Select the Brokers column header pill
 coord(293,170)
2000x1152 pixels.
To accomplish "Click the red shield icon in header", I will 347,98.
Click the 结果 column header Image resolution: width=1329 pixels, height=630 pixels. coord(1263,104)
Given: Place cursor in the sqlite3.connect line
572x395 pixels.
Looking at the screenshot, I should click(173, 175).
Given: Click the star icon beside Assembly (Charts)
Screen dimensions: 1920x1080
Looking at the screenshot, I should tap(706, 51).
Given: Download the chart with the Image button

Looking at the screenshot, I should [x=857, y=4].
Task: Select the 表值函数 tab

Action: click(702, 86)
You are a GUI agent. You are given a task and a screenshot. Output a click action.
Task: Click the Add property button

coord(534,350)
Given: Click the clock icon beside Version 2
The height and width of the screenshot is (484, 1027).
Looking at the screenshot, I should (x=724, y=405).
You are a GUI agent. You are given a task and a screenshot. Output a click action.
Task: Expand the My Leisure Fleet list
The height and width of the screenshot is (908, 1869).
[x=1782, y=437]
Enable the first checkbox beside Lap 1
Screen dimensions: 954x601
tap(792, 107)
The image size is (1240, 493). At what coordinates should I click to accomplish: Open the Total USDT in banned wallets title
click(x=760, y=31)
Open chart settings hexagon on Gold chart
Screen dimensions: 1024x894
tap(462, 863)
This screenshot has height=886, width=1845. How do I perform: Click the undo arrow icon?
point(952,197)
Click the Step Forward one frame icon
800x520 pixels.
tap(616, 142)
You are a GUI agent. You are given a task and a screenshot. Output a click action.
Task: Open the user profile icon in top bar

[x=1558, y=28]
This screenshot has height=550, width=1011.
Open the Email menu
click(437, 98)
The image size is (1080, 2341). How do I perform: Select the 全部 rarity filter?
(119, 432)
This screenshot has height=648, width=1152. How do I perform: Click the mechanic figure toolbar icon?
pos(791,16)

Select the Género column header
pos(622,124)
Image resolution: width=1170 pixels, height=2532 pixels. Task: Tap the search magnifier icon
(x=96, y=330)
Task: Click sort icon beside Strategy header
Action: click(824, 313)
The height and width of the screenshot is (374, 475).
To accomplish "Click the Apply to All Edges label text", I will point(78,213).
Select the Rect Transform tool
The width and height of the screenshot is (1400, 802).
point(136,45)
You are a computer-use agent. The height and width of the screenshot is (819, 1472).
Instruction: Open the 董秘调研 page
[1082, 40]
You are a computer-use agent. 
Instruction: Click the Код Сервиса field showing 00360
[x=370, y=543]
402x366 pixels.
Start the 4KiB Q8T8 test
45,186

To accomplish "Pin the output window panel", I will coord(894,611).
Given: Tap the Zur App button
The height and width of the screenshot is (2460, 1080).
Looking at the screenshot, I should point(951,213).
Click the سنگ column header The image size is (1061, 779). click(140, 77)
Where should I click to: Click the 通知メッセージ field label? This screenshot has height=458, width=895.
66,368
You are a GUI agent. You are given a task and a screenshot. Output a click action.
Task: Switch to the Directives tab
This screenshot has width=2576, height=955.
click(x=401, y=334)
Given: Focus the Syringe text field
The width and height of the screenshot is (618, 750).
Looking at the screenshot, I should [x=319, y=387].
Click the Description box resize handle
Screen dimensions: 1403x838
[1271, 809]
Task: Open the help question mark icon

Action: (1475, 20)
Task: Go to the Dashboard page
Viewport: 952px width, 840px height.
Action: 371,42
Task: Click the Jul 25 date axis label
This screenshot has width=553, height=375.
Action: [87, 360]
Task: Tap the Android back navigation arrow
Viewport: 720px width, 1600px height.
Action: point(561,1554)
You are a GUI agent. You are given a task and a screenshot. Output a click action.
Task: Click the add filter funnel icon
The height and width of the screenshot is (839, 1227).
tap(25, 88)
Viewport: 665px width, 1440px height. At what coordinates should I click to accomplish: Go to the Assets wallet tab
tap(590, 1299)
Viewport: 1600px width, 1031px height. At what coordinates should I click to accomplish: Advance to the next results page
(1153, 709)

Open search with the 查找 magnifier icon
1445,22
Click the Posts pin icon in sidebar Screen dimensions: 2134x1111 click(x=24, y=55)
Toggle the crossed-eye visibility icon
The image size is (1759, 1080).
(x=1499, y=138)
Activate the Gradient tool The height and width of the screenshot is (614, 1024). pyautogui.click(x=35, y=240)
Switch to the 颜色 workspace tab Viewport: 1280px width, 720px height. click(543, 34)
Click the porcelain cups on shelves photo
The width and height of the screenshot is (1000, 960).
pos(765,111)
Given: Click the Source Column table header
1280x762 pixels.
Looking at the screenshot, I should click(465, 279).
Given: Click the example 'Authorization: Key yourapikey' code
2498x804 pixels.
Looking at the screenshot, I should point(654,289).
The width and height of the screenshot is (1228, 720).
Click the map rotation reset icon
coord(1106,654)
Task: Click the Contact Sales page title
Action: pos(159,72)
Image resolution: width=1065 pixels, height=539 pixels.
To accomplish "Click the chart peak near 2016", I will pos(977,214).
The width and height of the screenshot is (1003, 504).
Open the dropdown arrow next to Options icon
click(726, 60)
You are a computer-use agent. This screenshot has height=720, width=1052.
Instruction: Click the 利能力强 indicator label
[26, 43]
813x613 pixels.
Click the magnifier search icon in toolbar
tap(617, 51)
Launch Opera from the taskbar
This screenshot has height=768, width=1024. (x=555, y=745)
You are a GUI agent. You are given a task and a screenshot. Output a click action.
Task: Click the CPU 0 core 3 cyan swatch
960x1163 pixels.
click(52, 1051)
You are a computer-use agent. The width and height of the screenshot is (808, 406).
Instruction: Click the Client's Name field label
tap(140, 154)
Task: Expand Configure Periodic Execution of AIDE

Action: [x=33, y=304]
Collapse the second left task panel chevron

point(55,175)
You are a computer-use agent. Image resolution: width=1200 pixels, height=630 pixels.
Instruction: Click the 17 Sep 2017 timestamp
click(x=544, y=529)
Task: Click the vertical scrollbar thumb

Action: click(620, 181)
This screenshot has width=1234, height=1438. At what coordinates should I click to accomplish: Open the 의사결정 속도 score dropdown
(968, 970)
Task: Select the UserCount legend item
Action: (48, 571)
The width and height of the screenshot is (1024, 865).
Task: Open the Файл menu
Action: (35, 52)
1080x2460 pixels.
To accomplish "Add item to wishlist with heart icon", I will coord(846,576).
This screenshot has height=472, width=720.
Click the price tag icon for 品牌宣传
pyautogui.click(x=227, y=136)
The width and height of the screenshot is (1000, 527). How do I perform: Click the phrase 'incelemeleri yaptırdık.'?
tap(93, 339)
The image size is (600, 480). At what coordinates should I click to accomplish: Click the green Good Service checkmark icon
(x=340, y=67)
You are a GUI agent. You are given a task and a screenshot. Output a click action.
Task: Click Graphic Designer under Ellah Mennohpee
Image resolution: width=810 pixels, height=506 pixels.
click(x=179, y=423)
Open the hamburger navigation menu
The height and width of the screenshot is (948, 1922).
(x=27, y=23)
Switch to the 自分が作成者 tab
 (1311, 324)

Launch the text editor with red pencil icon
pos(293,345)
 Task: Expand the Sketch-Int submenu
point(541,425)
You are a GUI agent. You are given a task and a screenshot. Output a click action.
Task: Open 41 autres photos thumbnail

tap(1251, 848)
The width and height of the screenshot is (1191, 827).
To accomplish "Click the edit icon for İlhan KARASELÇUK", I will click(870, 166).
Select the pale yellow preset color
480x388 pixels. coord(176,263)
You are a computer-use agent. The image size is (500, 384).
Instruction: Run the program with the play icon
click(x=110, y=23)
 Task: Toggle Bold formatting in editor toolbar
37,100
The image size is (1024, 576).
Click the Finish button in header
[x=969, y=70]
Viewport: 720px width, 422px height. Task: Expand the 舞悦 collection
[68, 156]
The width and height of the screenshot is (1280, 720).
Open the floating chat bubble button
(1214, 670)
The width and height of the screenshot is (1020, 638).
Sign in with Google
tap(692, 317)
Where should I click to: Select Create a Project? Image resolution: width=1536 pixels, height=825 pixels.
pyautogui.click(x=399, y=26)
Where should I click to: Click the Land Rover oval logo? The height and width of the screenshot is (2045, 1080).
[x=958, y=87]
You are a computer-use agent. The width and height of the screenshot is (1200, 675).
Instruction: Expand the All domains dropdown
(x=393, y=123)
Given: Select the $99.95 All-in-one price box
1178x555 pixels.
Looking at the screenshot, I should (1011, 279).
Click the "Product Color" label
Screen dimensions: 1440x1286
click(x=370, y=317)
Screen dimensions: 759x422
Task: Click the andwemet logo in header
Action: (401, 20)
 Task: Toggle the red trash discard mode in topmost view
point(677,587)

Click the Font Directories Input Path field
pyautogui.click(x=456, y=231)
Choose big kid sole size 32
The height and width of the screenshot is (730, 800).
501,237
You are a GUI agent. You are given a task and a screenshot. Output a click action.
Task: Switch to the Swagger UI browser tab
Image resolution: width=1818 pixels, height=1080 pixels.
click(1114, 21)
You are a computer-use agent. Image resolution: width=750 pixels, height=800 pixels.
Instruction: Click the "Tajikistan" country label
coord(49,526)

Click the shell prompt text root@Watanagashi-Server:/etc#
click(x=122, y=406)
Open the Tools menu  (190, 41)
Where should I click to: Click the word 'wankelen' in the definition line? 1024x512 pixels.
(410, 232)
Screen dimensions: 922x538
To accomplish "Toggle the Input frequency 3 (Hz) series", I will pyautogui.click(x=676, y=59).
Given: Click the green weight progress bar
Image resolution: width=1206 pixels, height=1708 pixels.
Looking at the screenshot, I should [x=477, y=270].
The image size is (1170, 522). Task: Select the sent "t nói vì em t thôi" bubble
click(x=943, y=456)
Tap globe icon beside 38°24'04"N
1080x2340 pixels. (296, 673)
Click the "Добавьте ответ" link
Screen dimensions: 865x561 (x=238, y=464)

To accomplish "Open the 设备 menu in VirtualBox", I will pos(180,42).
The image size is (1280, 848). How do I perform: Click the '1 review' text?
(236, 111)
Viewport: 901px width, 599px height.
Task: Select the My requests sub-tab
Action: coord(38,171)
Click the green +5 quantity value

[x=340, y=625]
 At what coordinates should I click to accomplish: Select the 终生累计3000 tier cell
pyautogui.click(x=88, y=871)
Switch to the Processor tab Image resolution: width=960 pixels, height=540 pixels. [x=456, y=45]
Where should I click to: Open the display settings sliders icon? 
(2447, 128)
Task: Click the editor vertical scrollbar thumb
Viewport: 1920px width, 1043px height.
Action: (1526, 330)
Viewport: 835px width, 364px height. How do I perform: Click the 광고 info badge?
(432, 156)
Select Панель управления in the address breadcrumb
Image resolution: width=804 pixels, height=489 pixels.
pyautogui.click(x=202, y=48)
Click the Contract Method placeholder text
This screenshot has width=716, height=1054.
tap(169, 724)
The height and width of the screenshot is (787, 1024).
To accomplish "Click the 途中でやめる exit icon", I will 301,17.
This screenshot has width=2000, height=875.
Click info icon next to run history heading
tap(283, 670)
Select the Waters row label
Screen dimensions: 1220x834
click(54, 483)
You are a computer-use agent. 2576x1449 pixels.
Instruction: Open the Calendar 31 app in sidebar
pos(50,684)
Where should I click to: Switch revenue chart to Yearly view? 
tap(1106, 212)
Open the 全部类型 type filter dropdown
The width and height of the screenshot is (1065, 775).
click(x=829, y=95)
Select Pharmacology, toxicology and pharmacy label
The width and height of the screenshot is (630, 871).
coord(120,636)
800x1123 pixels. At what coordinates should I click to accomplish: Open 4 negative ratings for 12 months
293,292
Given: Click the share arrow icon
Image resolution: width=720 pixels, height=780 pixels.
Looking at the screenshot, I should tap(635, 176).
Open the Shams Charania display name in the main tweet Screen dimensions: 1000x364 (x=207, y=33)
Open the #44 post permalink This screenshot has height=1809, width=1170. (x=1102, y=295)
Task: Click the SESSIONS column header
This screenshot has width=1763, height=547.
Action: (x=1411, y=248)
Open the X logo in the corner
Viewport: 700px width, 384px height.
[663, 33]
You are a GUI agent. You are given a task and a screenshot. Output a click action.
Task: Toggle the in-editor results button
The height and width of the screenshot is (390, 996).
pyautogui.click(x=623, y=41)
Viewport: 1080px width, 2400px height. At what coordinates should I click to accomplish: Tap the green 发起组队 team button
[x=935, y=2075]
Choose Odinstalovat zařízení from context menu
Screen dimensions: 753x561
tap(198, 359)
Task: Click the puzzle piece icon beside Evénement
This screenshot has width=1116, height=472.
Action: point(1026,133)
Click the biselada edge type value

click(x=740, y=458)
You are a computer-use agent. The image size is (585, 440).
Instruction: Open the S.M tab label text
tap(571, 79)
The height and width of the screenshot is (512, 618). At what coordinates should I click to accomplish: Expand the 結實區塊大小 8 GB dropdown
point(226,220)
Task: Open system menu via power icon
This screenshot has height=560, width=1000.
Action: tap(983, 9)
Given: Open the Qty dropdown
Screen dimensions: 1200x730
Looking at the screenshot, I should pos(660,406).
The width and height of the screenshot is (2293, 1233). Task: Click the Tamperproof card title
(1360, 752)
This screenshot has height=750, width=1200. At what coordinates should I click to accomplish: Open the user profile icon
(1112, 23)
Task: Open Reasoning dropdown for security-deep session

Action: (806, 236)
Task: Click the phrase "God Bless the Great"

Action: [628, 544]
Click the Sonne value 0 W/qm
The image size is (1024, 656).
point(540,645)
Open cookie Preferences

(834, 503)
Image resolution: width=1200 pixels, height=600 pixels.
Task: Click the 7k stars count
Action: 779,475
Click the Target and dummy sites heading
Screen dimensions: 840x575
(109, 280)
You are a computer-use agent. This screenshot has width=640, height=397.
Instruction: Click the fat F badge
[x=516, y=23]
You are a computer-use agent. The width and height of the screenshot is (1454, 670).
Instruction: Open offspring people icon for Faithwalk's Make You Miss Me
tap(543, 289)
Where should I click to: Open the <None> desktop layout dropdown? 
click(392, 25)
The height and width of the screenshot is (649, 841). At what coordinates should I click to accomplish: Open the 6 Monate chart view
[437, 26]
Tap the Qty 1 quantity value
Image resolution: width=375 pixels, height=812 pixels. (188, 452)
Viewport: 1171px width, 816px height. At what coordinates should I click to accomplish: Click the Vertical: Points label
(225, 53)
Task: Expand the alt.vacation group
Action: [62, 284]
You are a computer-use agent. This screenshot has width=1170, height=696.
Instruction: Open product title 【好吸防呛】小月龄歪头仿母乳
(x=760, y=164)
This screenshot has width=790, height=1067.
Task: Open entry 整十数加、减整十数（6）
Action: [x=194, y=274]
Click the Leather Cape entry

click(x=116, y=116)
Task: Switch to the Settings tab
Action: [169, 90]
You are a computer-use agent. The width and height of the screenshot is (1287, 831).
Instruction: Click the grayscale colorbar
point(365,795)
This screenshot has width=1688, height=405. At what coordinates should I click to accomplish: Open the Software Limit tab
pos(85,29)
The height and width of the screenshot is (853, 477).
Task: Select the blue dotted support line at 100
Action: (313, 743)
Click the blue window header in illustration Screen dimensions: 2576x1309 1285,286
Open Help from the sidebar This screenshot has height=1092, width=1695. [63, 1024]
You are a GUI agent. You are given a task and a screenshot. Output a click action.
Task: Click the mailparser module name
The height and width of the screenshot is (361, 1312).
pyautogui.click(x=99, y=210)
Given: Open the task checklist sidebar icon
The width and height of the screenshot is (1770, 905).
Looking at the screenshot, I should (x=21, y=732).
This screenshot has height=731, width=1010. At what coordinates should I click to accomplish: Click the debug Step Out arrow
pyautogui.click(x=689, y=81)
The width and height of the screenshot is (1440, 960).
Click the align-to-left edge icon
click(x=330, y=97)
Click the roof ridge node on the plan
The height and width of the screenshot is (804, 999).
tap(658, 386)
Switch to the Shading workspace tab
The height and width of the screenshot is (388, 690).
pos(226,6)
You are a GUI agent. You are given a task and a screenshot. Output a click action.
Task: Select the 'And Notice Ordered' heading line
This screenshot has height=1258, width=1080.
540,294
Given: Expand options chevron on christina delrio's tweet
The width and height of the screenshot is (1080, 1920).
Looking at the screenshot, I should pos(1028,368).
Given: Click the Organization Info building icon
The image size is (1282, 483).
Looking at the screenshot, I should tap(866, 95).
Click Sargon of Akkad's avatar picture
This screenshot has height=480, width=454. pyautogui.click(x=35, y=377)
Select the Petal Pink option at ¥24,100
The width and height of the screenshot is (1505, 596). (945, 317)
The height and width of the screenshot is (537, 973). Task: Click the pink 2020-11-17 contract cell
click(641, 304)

|---|

What the exercise asks:
Output the lines above between the one holding "Open the dropdown arrow next to Options icon" and the one holding "This screenshot has height=472, width=720.", inclusive, with nothing before or after them.

Expected answer:
Open the dropdown arrow next to Options icon
click(726, 60)
You are a computer-use agent. This screenshot has height=720, width=1052.
Instruction: Click the 利能力强 indicator label
[26, 43]
813x613 pixels.
Click the magnifier search icon in toolbar
tap(617, 51)
Launch Opera from the taskbar
This screenshot has height=768, width=1024. (x=555, y=745)
You are a GUI agent. You are given a task and a screenshot. Output a click action.
Task: Click the CPU 0 core 3 cyan swatch
960x1163 pixels.
click(52, 1051)
You are a computer-use agent. The width and height of the screenshot is (808, 406).
Instruction: Click the Client's Name field label
tap(140, 154)
Task: Expand Configure Periodic Execution of AIDE

Action: [x=33, y=304]
Collapse the second left task panel chevron

point(55,175)
You are a computer-use agent. Image resolution: width=1200 pixels, height=630 pixels.
Instruction: Click the 17 Sep 2017 timestamp
click(x=544, y=529)
Task: Click the vertical scrollbar thumb

Action: click(620, 181)
This screenshot has width=1234, height=1438. At what coordinates should I click to accomplish: Open the 의사결정 속도 score dropdown
(968, 970)
Task: Select the UserCount legend item
Action: (48, 571)
The width and height of the screenshot is (1024, 865).
Task: Open the Файл menu
Action: (35, 52)
1080x2460 pixels.
To accomplish "Add item to wishlist with heart icon", I will coord(846,576).
This screenshot has height=472, width=720.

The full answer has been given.